# Document text:
# Best place to pre-order forza 4???



## scoobymad (Jun 14, 2011)

As above,not sure where the best place to pre-order.......information much appreciated :thumb::thumb:


----------



## anthonyh90 (Mar 30, 2011)

Play.com £39.99(With Pre-Order Bonus BMW 1 Series M Coupe & IPQ Pack Download)
Zavvi £39.85
Shopto.net £38.86 - 5 extra cars, doesn't say which ones you get though
Gamestop Limited edition £52.97 Standard edition £37.97


----------



## anthonyh90 (Mar 30, 2011)

this is what you get in the limited editon

Forza 4 Limited Collector’s Edition Contents 

The VIP Car Pack:

•2011 Bugatti Veyron Super Sport
•2011 Ferrari 458 Challenge
•2011 Lamborghini Gallardo LP570-4 ************
•2010 Noble M600
•2011 RUF Rt 12 R
“Ship Bonus” car pack available for fans who order Forza 4 early:

•1965 Ford Mustang GT Coupe
•2011 Koenigsegg Agera
•1997 Lexus SC300
•2011 RUF RGT-8
•2011 Tesla Roadster Sport
In addition the Limited Collector’s Edition will also include a ten-car add-on pack featuring a selection of the best classic American muscle cars. A custom-designed BMW cars (also available for purchase at launch on Xbox LIVE Marketplace) selected as part of the “Forza Motorsport 4 BMW Design Challenge.” and “Cars of Forza Motorsport 4 Presented by Top Gear,” a gorgeous 96-page volume written by the editors at Top Gear, featuring 96-pages of imagery both from Forza 4 and from Top Gear’s extensive photo library.

Other goodies include: a set of vinyl stickers featuring the logos of “Forza Motorsport 4,” “Top Gear” and “Turn 10;” VIP Membership status within the Forza community including special recognition in the Forza community, leaderboards, ForzaMotorsport.net and more; and an exclusive BMW theme available for download via Xbox LIVE Marketplace.

The new BMW M5 will also be drivable first in Forza Motorsport 4 and will be featured on the cover of the LCE version of the game. The car will be included with this version of the game, while Xbox LIVE fans will be able to download it for the standard edition.


----------



## scoobymad (Jun 14, 2011)

Best buying from gamestop then?


----------



## vRS Carl (Aug 14, 2011)

What about Amazon? Not looked or what any deals are but i've had F1 2011 for PS3 on pre-order for about 3-4 months and it should be delivered today 

I'd even forgot about it till i got my dispatch email yesterday


----------



## John74 (Mar 12, 2007)

I have ordered from the Game website , hopefully it might turn up a day or two early.


----------



## nick3814 (Dec 31, 2010)

Just found this on the blockbusters site (didn't even know they delivered games!!)

£34.99

http://www.blockbuster.co.uk/produc...rsport-4.htm?gclid=CJz8s_nCtqsCFQUNfAoddVCafw


----------

# Goal:
In the forum thread about pre-ordering Forza 4, which car comes with the Play.com pre-order bonus?

# Stored records:
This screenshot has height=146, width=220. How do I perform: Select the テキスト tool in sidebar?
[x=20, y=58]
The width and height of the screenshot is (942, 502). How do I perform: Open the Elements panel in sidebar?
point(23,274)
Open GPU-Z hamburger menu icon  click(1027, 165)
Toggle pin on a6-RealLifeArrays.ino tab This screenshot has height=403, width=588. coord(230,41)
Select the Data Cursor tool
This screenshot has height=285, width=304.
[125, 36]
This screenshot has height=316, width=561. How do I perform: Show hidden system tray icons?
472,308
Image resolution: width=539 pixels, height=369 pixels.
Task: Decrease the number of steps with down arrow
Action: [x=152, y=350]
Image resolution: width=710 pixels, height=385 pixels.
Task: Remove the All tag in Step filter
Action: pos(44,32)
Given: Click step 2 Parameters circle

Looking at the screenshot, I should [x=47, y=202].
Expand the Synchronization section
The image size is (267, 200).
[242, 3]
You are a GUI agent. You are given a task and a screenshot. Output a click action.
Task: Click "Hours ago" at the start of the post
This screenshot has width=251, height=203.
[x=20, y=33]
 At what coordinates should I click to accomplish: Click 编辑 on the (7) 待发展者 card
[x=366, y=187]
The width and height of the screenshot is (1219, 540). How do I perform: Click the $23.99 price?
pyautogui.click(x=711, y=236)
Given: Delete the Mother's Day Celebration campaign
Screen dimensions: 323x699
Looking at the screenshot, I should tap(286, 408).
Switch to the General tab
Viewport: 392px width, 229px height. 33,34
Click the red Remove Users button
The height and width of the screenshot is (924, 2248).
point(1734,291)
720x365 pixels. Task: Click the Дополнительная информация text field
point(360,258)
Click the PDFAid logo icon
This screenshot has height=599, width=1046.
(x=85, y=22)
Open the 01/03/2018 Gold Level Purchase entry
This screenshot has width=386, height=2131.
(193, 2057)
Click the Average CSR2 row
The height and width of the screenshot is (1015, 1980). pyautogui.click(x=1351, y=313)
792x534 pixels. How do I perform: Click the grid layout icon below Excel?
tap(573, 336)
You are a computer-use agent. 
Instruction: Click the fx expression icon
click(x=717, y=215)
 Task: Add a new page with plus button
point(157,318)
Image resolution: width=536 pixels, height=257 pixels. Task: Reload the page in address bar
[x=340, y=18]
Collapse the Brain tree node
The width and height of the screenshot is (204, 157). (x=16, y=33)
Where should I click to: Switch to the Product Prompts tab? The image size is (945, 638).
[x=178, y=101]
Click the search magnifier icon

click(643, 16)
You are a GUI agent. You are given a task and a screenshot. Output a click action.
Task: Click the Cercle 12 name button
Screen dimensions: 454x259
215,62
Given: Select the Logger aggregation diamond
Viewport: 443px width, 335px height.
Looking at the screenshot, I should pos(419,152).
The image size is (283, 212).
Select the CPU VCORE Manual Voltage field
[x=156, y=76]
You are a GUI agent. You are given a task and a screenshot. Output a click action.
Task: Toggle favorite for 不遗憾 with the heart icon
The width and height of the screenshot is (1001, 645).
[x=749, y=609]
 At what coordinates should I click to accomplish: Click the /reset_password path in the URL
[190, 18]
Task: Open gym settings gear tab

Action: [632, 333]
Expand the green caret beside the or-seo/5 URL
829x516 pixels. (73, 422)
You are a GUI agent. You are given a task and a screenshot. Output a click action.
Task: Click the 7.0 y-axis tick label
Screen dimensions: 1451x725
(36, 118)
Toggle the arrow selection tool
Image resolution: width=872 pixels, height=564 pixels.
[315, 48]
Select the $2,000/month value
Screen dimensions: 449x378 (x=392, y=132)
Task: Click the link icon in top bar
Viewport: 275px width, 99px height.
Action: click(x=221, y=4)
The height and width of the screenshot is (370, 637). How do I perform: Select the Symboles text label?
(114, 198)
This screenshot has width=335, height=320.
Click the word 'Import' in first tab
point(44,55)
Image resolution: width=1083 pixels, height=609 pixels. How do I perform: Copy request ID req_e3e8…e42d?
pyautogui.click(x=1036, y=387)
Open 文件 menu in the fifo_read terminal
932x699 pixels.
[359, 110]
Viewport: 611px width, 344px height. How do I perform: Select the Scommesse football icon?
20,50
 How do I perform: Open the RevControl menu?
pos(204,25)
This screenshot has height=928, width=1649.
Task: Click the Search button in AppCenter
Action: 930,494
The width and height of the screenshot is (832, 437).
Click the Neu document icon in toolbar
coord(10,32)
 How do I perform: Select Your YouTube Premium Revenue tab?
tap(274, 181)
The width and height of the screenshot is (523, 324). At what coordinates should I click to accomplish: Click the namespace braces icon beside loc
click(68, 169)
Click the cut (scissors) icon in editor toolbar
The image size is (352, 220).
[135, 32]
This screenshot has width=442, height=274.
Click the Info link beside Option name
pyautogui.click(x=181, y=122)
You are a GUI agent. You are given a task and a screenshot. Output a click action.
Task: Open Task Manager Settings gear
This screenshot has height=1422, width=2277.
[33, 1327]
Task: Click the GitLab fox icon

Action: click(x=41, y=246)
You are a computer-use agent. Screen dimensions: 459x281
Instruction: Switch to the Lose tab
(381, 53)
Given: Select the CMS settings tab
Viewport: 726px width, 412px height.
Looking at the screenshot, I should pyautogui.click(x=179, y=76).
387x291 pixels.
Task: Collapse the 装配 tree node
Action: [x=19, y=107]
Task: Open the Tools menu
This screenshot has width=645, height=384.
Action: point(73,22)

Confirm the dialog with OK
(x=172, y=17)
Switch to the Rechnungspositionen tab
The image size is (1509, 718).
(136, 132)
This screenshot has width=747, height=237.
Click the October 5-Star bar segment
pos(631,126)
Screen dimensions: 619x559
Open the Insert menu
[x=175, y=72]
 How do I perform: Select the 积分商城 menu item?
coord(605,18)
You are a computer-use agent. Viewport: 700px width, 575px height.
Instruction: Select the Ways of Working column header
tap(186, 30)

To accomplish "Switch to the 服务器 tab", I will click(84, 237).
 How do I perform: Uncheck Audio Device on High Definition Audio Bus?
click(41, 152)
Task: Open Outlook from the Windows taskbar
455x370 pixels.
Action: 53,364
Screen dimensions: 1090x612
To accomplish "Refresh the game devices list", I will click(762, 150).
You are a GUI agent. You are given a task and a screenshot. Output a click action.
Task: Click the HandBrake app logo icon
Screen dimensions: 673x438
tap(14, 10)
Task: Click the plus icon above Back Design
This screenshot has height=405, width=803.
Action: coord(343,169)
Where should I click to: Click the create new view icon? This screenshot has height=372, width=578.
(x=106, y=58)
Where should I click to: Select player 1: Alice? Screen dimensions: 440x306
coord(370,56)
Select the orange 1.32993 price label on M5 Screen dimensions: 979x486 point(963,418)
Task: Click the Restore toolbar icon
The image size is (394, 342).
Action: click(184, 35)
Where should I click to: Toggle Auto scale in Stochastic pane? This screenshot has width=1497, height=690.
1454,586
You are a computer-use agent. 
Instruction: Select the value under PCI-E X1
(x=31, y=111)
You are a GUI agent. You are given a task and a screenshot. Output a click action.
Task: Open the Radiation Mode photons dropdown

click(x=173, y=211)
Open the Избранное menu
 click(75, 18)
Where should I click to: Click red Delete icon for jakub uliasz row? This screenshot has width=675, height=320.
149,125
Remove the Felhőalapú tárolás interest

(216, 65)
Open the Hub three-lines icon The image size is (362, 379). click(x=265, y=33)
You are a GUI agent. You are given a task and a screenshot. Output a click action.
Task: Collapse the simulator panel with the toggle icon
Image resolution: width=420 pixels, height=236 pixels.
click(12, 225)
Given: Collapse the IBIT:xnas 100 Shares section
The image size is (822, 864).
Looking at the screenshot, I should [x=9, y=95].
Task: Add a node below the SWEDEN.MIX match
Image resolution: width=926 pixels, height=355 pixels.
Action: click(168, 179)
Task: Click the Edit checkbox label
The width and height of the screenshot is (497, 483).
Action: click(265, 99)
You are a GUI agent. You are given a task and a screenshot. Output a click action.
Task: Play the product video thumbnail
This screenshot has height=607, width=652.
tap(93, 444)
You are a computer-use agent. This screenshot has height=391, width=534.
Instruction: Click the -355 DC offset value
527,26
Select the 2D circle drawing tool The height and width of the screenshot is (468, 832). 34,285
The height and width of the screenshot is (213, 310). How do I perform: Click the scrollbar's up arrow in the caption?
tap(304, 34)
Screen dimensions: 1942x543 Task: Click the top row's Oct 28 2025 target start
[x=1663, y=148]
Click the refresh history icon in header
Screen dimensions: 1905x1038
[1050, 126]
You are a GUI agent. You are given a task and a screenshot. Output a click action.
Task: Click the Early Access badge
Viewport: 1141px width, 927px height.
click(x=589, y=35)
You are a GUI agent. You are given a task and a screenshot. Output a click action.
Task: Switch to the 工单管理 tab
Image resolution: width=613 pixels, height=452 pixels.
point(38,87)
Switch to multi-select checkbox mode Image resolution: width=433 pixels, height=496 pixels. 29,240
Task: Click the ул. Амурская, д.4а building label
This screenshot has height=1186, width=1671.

# Output for this exercise:
The BMW 1 Series M Coupe.